Minutes after talking to Ignacio Ybarra, Joanna had Kristin Marsten fax an official inquiry to the Arizona State Department of Licensing. The reply returned with an alacrity that Joanna found astonishing. Katherine V. Ross had lost her right to be a nurse at the request of her former employer-Good Samaritan Hospital. Her license had been permanently revoked.
She had been implicated in the wrongful death of a patient-one Ricardo Montano Diaz-who had died as a result of an accidental overdose of medication. The hospital had settled the resultant legal suit by making a sizable monetary payment to the dead man’s family. There was no mention of criminal charges being brought against the nurse. However, as her part of the settlement with the Diaz family, she had agreed to give up the practice of nursing. Just to make sure, however, the hospital had gone to the extraordinary measure of making sure her license was revoked.

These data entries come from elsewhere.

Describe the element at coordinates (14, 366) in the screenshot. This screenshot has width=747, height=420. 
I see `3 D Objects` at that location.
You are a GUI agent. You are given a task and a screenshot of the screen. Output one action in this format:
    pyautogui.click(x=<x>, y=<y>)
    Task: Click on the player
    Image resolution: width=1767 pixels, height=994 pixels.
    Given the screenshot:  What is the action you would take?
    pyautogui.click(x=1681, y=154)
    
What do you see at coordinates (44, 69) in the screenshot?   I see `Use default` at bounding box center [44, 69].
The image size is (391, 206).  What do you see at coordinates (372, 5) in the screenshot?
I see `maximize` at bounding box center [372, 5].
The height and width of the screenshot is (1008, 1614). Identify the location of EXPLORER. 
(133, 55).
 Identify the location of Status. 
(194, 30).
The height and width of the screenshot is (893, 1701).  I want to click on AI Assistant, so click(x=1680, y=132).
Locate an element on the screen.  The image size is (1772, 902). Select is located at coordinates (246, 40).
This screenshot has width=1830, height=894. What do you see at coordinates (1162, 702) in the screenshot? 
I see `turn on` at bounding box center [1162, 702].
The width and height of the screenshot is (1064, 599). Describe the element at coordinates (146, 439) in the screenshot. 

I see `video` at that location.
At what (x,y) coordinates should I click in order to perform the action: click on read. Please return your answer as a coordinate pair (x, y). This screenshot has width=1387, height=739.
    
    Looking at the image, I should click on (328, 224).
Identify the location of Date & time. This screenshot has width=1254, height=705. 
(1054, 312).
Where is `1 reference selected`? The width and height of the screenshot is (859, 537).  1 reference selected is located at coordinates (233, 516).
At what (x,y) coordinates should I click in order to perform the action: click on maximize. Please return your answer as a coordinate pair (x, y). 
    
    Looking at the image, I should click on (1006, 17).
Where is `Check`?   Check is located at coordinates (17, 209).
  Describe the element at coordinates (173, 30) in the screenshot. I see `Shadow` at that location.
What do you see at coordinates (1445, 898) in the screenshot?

Having gleaned that much information from the first page of the multipage fax, Joanna almost put it aside without glancing at any of the subsequent pages. Halfway down the second page, though, the words dust storm leaped off the page.
Mr. Diaz, it turned out, had been critically burned in a fiery, dust storm-related accident on Interstate 10 when the loaded semi he was driving had plowed into another vehicle, trapping and killing a woman and two children. David O’Brien’s first wife and his first two children.
Outside her window, a long fork of lightning streaked across the darkening sky, followed immediately by the crack and rumble of nearby thunder. Joanna barely noticed. She turned loose the pages of the fax and let them flutter onto her desk.
“My mother is a liar,” she said to herself. And probably much worse besides.
The words wrongful death could conceal a multitude of everything from involuntary manslaughter to aggravated first-degree murder. How had this death happened? Joanna wondered. And who was ultimately responsible?
The hospital had paid the claim, or at least the hospital insurer had. Katherine O’Brien, nee Ross, had lost her nursing license as a result of what had happened, so presumably she had been held primarily accountable. Had she acted alone? What about David O’Brien, her future husband, who most likely had been a patient in the same hospital at the time of Mr. Diaz’s death?
While Joanna stared off into space, her mind kept posing questions. What if, after all these years, while trying to figure out where to send her mother’s birthday card, Brianna O’Brien had somehow stumbled across the same information? What if she had confronted her parents about the roles they had both played in the other man’s death?
With a storm in her heart that very nearly matched the one blowing up outside her window, Joanna sat at her desk and considered. To everyone who knew them, Katherine and David O’Brien appeared to be a fine, upstanding couple. Supposing Bree, having discovered bits and pieces of their darker past, had threatened to expose them. Would they have killed their own daughter to keep that secret from becoming public knowledge?
After all, if the simple disobedient gesture of wearing a forbidden pair of earrings had merited a slap in the face, how would David O’Brien have responded to something much more serious?
CHAPTER TWENTY-THREE
Sitting there thinking the unthinkable and wondering whether or not the O’Briens were capable of murdering their own daughter, Joanna was startled out of her terrible reverie a few minutes later when the intercom buzzed once more. “Detective Capenter is on the line,” Kristin announced.
“What gives?” Joanna asked, picking up the phone. “Are you bringing Nettleton in?”
“Sending him,” Carpenter replied. “Nettleton, that is. Detective Carbajal picked him up for transport just a while ago. We arrested him on suspicion of possession of stolen property.”
“Stolen property?” Joanna echoed.
“That’s right. We found a ‘92 Honda that was reported stolen two days ago in Tucson. It was hidden in a shed at the very back of his lot. It hadn’t quite made it through his on-prem chop shop. Once we get around to tracking VINs on some of the other pieces of vehicles we found out on Sam’s back forty, there may be more besides.”